Return exactly the lines from the one containing "The image size is (918, 794)." through the end of the material below, and leave the images out.

### DATA
>>
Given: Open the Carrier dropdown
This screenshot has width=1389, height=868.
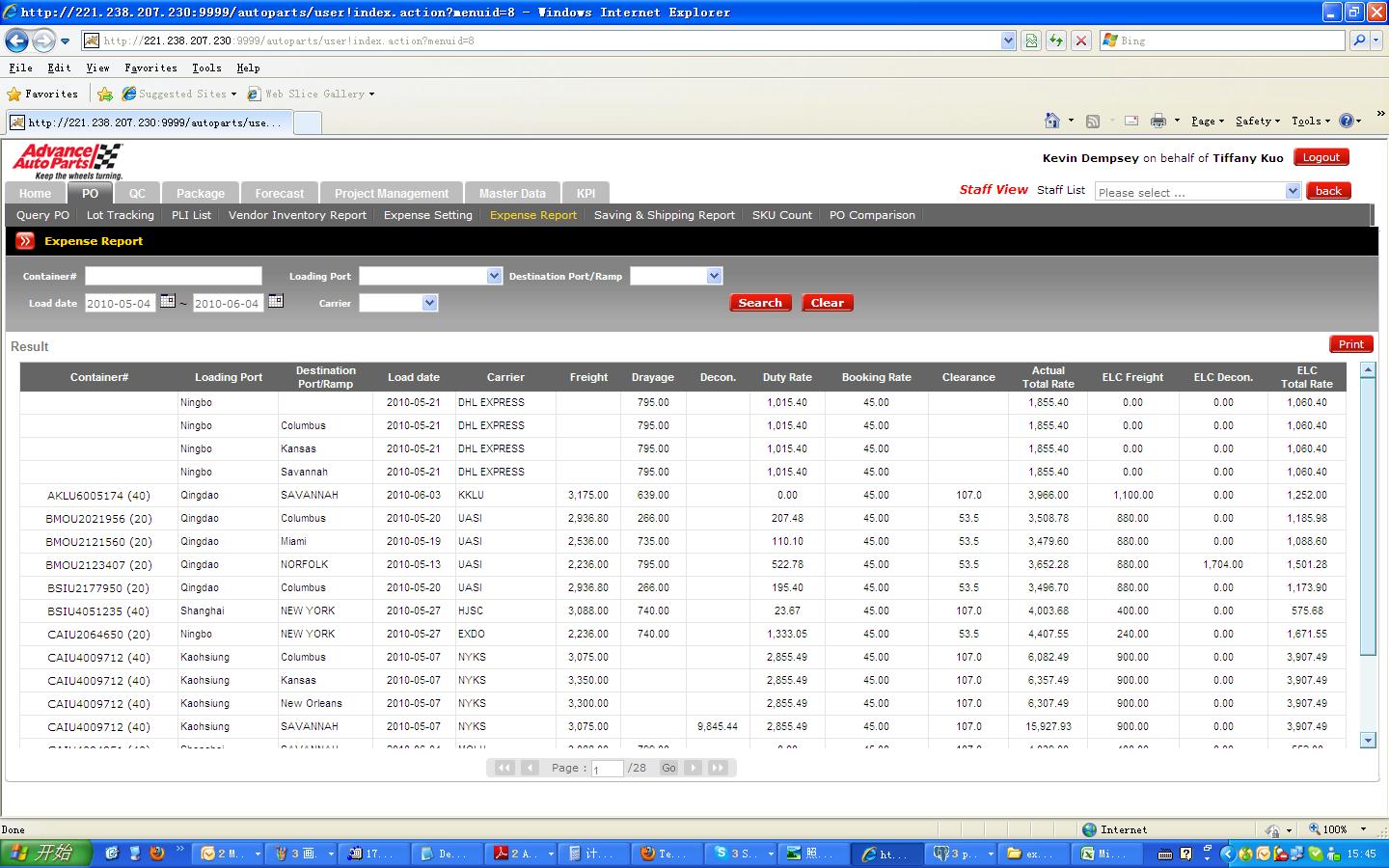Looking at the screenshot, I should click(430, 303).
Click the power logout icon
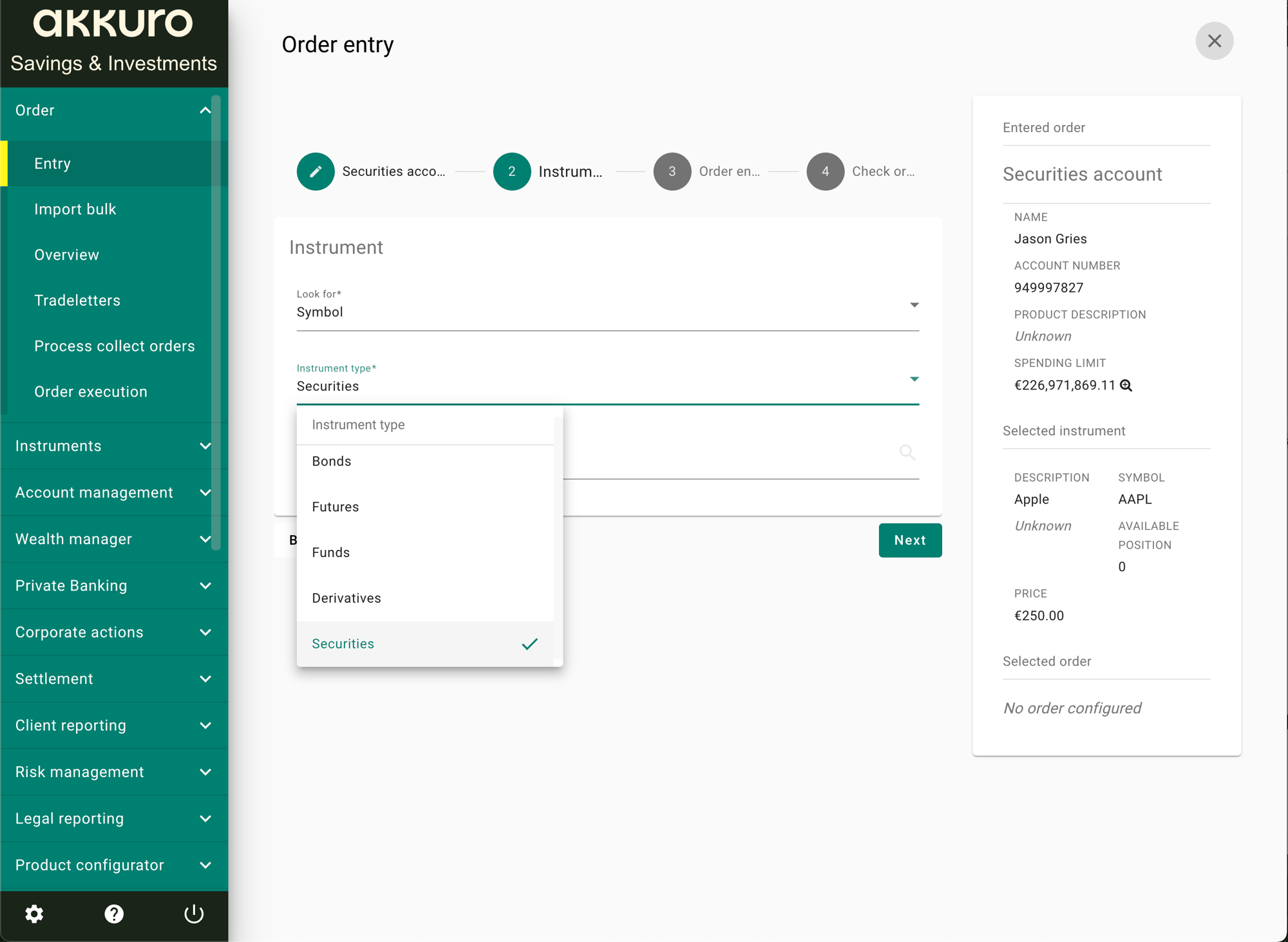 (194, 914)
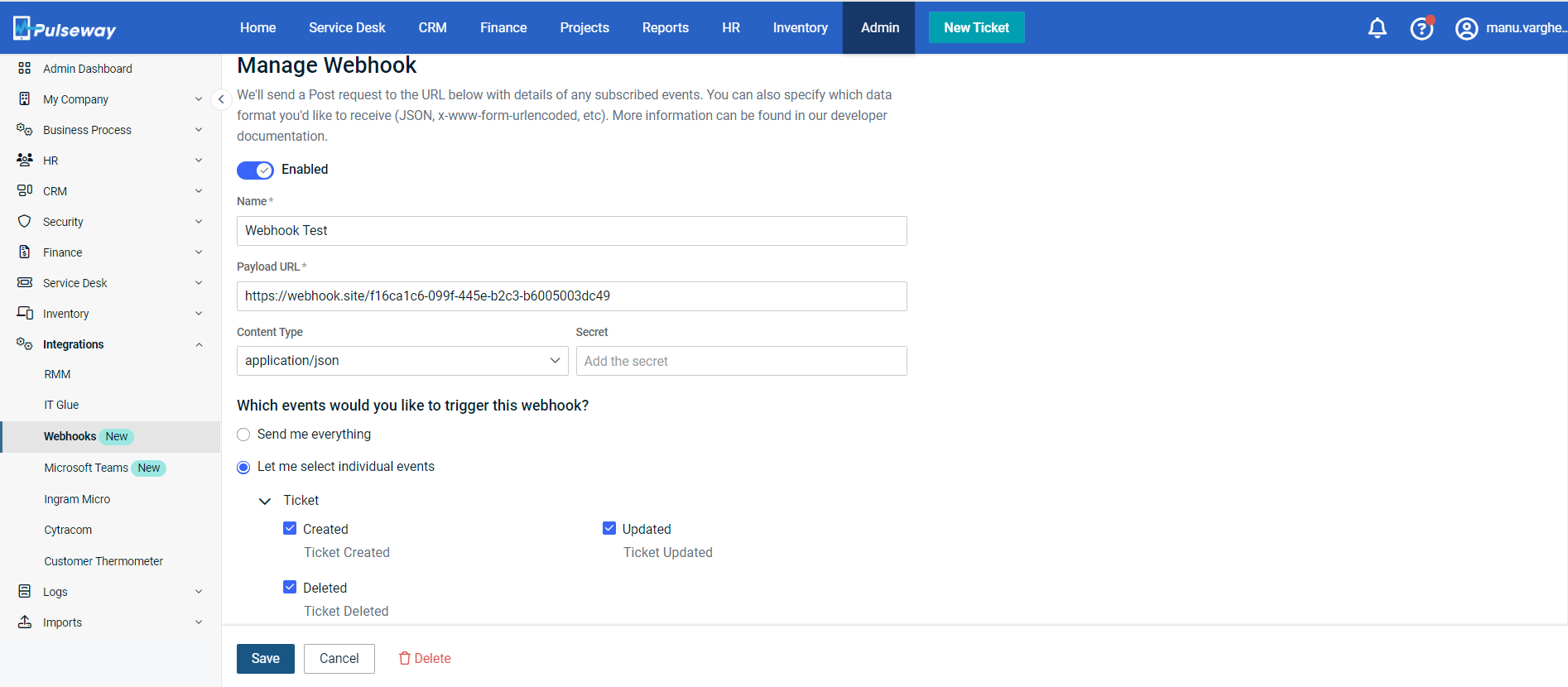This screenshot has width=1568, height=687.
Task: Uncheck the Ticket Updated checkbox
Action: (x=609, y=529)
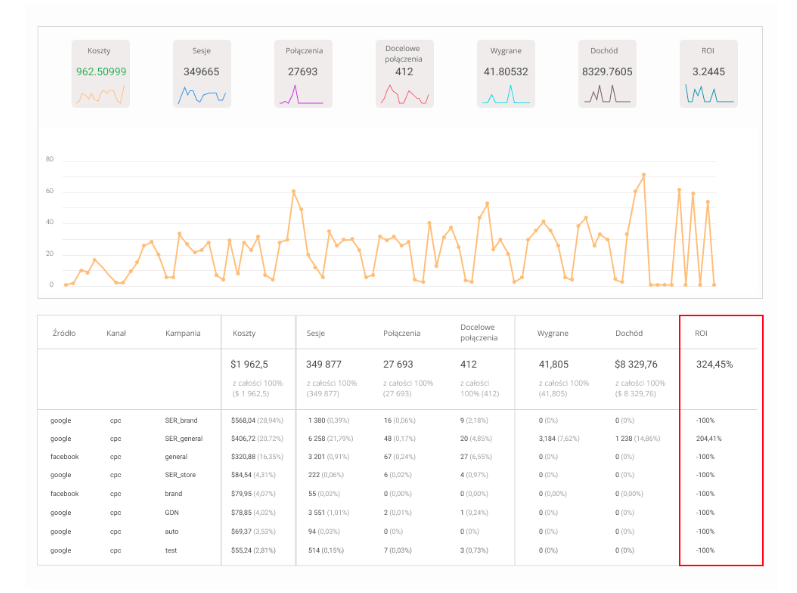Open the Połączenia sparkline card
This screenshot has height=593, width=797.
(303, 74)
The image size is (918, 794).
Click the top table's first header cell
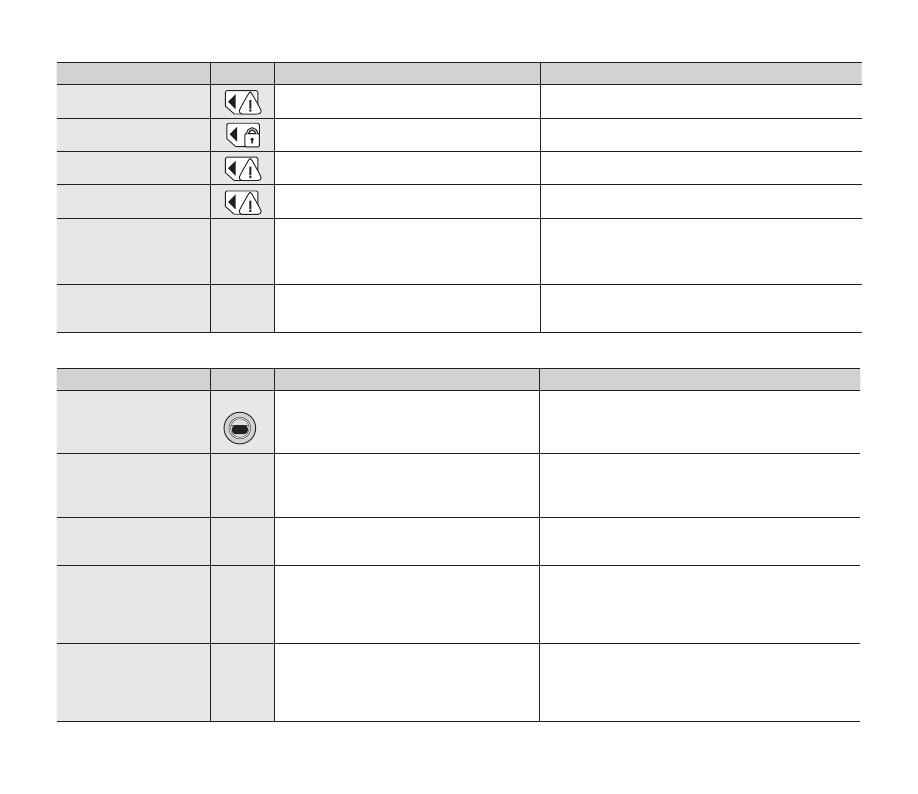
<<
### WRITTEN SOLUTION
The image size is (918, 794).
Click the top table's first header cell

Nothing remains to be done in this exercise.